VideoMind: A Chain-of-LoRA Agent for Long Video Reasoning
Ye Liu, Kevin Qinghong Lin, Chang Wen Chen, Mike Zheng Shou
TL;DR
VideoMind introduces a video-language agent that mimics human-like long-form video reasoning by decomposing tasks into planner-guided roles: Grounder for moment localization, Verifier for accuracy, and Answerer for response generation. The innovation hinges on Chain-of-LoRA, a lightweight, inference-time strategy that switches role-specific adapters within a single base model to balance efficiency and flexibility. Extensive experiments across 14 benchmarks show state-of-the-art or competitive performance in grounded video QA, video temporal grounding, and general VideoQA, with notable strength on long videos.

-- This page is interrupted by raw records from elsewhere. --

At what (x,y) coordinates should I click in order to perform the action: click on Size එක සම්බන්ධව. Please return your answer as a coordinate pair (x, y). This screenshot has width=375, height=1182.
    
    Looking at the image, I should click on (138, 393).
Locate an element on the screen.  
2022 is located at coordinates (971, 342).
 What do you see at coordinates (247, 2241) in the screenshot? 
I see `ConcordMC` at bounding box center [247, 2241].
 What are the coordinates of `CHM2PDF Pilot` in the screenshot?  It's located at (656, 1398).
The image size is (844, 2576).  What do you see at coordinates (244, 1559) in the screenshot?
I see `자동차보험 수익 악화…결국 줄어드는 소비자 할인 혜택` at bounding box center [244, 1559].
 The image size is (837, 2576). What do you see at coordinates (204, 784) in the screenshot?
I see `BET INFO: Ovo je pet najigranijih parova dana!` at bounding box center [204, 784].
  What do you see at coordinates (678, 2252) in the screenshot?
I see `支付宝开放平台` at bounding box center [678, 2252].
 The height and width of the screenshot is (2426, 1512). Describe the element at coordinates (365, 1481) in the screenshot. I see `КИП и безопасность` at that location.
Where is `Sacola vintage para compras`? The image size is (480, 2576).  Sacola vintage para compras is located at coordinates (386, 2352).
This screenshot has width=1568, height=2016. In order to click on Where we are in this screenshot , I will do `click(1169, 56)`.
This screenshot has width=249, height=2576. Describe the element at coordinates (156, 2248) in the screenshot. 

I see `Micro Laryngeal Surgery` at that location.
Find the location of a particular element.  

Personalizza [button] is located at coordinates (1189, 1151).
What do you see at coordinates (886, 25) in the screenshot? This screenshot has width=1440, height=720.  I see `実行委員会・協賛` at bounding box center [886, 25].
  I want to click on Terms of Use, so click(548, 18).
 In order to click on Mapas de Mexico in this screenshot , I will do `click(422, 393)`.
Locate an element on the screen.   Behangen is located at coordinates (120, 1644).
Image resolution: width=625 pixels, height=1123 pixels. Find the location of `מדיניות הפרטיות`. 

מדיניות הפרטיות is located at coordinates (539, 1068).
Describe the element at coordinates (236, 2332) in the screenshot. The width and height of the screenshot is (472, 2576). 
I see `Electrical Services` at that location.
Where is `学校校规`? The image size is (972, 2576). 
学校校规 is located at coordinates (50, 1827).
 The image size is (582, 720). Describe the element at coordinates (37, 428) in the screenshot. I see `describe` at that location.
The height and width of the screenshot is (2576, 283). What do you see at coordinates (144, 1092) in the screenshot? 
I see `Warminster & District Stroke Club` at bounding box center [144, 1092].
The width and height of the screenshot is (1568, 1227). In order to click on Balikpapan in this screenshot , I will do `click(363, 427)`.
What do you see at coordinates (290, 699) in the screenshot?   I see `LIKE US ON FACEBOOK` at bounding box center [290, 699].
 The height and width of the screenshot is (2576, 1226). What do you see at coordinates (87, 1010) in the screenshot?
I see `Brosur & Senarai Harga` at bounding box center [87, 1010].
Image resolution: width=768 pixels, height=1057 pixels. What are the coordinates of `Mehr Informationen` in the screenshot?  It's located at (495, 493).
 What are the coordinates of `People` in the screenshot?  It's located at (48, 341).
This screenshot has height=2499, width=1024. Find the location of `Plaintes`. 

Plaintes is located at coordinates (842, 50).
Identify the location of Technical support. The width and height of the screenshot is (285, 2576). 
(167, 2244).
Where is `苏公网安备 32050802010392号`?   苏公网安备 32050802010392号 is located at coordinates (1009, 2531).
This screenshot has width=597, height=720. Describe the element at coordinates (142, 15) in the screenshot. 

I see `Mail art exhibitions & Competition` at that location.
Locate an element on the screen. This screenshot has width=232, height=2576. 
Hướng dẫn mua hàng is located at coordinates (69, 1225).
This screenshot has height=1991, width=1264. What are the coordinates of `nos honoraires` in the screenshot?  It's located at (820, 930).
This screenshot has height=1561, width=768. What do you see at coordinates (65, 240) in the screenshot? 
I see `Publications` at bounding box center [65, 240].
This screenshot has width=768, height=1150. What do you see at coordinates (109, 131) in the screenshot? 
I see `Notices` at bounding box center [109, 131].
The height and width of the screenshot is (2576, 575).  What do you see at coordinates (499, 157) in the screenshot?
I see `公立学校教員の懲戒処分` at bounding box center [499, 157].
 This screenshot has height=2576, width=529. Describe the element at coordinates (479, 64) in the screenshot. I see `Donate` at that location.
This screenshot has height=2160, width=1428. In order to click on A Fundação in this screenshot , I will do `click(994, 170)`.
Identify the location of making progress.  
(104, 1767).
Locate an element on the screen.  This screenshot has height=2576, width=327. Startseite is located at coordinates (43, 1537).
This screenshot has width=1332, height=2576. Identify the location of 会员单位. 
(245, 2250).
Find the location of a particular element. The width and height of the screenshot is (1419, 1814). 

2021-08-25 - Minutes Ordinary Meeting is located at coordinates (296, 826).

Ablation studies confirm the value of the planner, grounder, and verifier, and demonstrate that Chain-of-LoRA offers substantial efficiency advantages over multi-model or fully fine-tuned baselines.
Abstract
Videos, with their unique temporal dimension, demand precise grounded understanding, where answers are directly linked to visual, interpretable evidence. Despite significant breakthroughs in reasoning capabilities within Large Language Models, multi-modal reasoning - especially for videos - remains unexplored. In this work, we introduce VideoMind, a novel video-language agent designed for temporal-grounded video understanding. VideoMind incorporates two key innovations: (i) We identify essential capabilities for video temporal reasoning and develop a role-based agentic workflow, including a planner for coordinating different roles, a grounder for temporal localization, a verifier to assess temporal interval accuracy, and an answerer for question-answering. (ii) To efficiently integrate these diverse roles, we propose a novel Chain-of-LoRA strategy, enabling seamless role-switching via lightweight LoRA adaptors while avoiding the overhead of multiple models, thus balancing efficiency and flexibility. Extensive experiments on 14 public benchmarks, including 3 on grounded video question-answering (Grounded VideoQA), 6 on video temporal grounding (VTG), and 5 on general video question-answering (VideoQA), verify that our agent achieves state-of-the-art performance on diverse video understanding tasks, underscoring its effectiveness in advancing video agent and long-form temporal reasoning.